── Data ──

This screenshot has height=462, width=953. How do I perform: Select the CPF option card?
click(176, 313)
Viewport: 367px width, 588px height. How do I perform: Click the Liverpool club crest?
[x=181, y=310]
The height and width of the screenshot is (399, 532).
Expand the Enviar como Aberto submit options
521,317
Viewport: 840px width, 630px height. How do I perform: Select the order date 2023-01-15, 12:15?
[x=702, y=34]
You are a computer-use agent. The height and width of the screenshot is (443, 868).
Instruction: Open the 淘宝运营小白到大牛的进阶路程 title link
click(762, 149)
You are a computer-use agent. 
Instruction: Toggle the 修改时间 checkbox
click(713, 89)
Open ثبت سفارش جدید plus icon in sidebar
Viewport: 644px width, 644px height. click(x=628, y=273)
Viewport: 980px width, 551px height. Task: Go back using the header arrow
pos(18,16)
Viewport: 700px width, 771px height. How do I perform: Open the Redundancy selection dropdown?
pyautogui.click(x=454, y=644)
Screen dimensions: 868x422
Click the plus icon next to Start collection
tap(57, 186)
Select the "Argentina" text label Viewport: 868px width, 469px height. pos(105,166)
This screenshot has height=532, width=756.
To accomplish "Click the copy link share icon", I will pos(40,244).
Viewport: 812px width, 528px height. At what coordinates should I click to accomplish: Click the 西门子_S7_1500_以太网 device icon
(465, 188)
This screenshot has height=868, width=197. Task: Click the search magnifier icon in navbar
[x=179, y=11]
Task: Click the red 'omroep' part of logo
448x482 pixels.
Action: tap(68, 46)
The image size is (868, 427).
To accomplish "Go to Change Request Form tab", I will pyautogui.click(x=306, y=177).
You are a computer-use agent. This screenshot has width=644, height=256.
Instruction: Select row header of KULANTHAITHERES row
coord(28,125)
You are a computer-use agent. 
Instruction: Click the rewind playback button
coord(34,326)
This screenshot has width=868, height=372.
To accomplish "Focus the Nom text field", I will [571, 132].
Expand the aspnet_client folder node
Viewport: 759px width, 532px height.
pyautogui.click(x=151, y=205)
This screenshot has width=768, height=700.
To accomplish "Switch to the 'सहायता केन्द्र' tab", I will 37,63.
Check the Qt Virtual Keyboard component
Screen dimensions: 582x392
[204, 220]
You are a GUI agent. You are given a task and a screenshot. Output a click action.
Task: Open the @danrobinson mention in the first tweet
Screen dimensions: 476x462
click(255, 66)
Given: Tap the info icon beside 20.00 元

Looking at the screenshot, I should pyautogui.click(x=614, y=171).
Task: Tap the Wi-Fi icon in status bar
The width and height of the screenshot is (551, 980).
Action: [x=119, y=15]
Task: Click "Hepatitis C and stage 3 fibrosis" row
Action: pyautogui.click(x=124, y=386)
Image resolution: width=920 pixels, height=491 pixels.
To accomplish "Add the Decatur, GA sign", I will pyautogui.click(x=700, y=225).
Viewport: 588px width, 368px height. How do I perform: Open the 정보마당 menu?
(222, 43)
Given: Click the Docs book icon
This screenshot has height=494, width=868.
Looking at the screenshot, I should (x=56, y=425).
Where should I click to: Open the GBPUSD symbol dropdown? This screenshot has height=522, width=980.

───

Work task: Report all lines above with "computer".

Your solution:
You are a computer-use agent. The height and width of the screenshot is (443, 868).
You are a computer-use agent. 
You are a computer-use agent. This screenshot has width=644, height=256.
You are a computer-use agent. 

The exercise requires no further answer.